Baca temizleme kavramı 19. yüzyıl sonlarında gelişmeye başlayan psikanalizin de kullandığı bir ifade haline geldi. Psikanalizin yaratıcısı olarak addedilen Sigmund Freud 1909 yılındaki bir konuşmasında bu yöntemi ilk defa Viyanalı hekim Josef Breuer’in kullandığını ifade ediyor. Psikanalizin bilinen ilk hastası; takma adı Anna O. olan bir histeri vakasıydı. Gerçek ismi Bertha Pappenheim olan bu hasta 1880-1882 yılları arasında Josef Breuer tarafından tedavi edilmiş 1895 yılında Histeri Araştırmaları’nda öyküsü yayımlanmıştı. Anna O. içini döküp rahatlamasını sağlayan görüşmelere “talking cure” yani “konuşarak tedavi” adını vermişti. Zaman zaman şaka yollu “chimney sweeping” yani “baca temizliği” diyordu. Bertha Pappenheim sonraki yıllarda psikanalizin manevi annesi olarak anıldı, hatta 1954 yılında adına bir posta pulu dahi basıldı.

Her ne kadar günümüzde klasik psikanalitik tedavi uygulayan terapistler kalmasa da psikodinamik psikoterapiler güncelliğini koruyor. Uygulanan terapi yaklaşımı hangisi olursa olsun danışanların yakınlarına dahi anlatmakta güçlük çektiği şeyleri can kulağıyla dinleyen terapistler belki de günümüzün ruhsal baca temizleyicileridir.

Bir başka şair İsmet ÖZEL de 1974 yılında yazdığı “Akla Karşı Tezler” şiirinde baca temizleyicilerinden söz eder. İsmet ÖZEL baca temizlemenin psikanalizde de kullanılan bir kavram olduğunu biliyor muydu bu şiiri yazarken bilemiyorum. Aşağıdaki çarpıcı dizelerde bu zorlu işi yapan kişilerin yüreklerini geniş, dayanıklı, aydınlık tutmak zorunda olduklarını ifade ediyor.  

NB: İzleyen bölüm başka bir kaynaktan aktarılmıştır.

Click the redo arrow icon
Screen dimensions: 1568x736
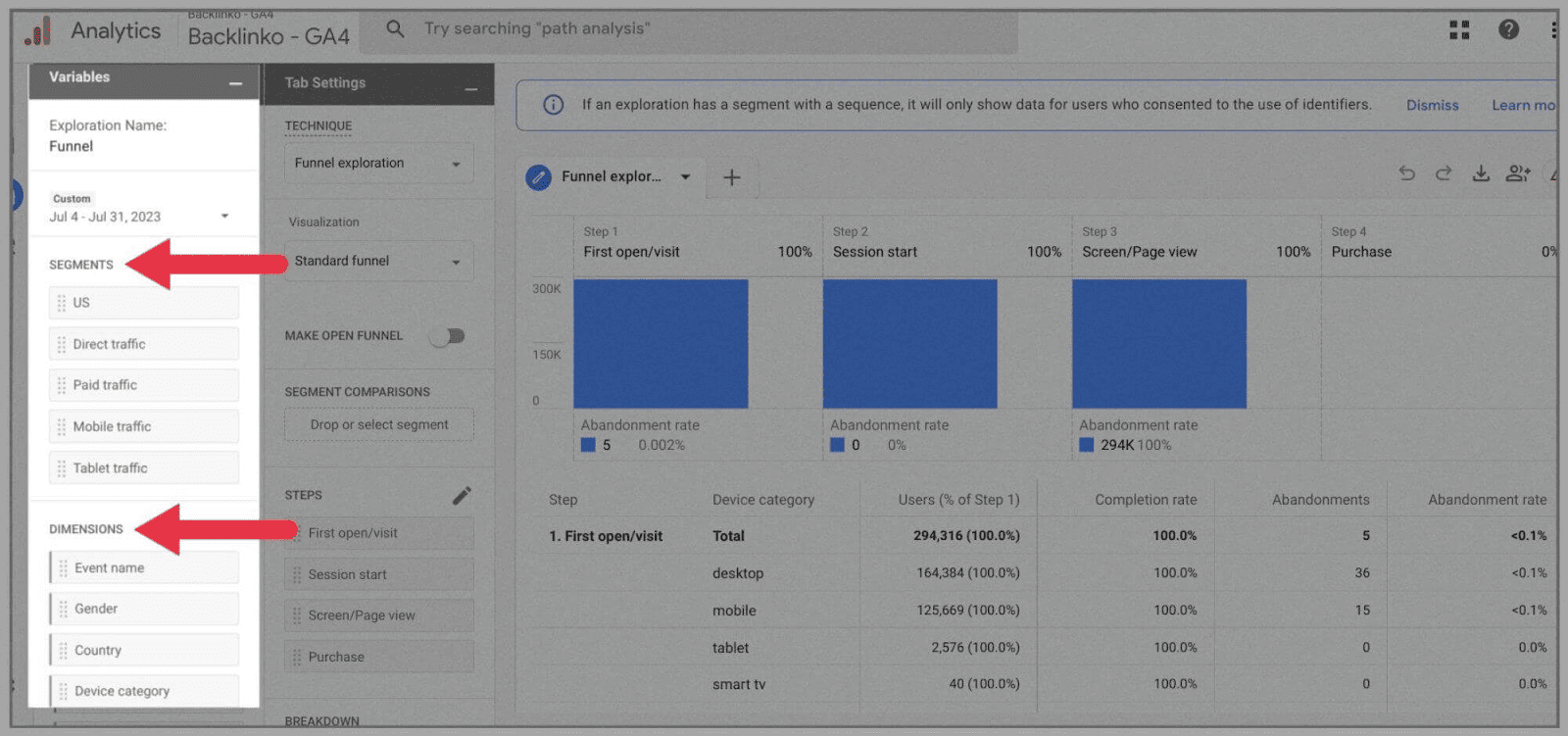click(x=1444, y=173)
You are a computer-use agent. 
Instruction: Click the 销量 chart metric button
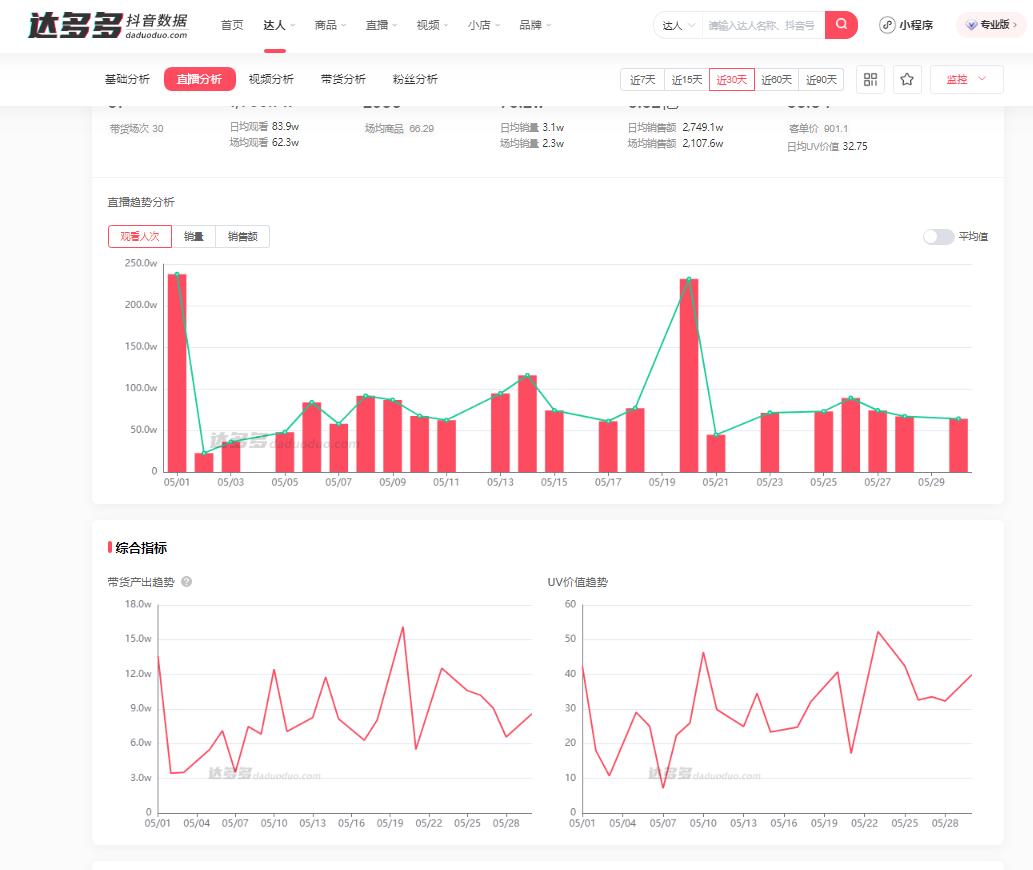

En mutlu insanlar belki de
baca temizleyicileridir
öyle dar, öyle kara karanlık bir yerdedirler ki
yüreklerini geniş, dayanıklı
aydınlık tutmak zorundadırlar
buna yükümlü sayarlar kendilerini.
Baca temizleyicileri başkalarını sevmekle kalmaz
başkalarınca sevilirler aynı zamanda
çünkü herkesi düşünmeyecek kadar mutlu
herkes tarafından düşünülmeyecek kadar mutludurlar.

Bu dizeleri her okuyuşumda çocukluğumdaki o mutlu anıları hatırlıyorum. Üniversite eğitimimden bugüne iyi bir baca temizleyicisi olabilmek için meşakkatli süreçlerden geçmek gerektiğinin bilincinde yolculuğuma devam ediyorum. Bu yolculuğun aynı zamanda büyük bir mutluluk ve huzur kaynağı olduğuna başka türlü de hakkıyla yapılamayacağına inanıyorum.

“En Mutlu İnsanlar Belki De Baca Temizleyicileridir !” üzerine 6 yorum

  1. Kenan Bey; insani nice arı değeri bünyesinde barındıran, yüzyüze sohbetiyle muhatabının canına can katan nadir dostlarımdandır. Hatta samimiyetin dozajını “kardeşim” kelimesiyle daha iyi tarif ederim sanırım. Birlikte geçirdiğimiz birkaç yılın ardından araya giren mücbir mesafeler, bu samimiyetin katili olmaya asla muktedir olamamıştır. Yukarıdaki yazısından da net bir şekilde anlayacağınız üzere içinden geldiği kültüre ve aile kurumuna sımsıkı bağlıdır. Onu yüzyüze tanıma fırsatı bulursanız, mizacının duruşuna yansıdığına şahit olacaksınız. Onu tanıdığım için mutluyum…
    Yolun açık olsun baca temizleyicisi…
    M.A.K

    Cevapla
    • Değerli ağabeyim; beni ifadelerinle çok duygulandırdın, bende birkaç insani nitelik oluştuysa eğer bunda seninle geçirdiğim o kıymetli zamanların çok büyük payı var. Kilometrelerin aramıza mesafe koyamayacağını her daim hissediyorum. İyi ki varsın.

      Cevapla
  2. Değerli Kenan Hocam, duygu ve düşüncelerinizi tecrübe ve bilgilerinizle öyle güzel harmanlayarak yazmışsınız ki, bir çırpıda okudum ve sizinle kısa süreli de olsa aynı şehirde çalışmış ve sizi tanımış olmaktan mutluluk duydum.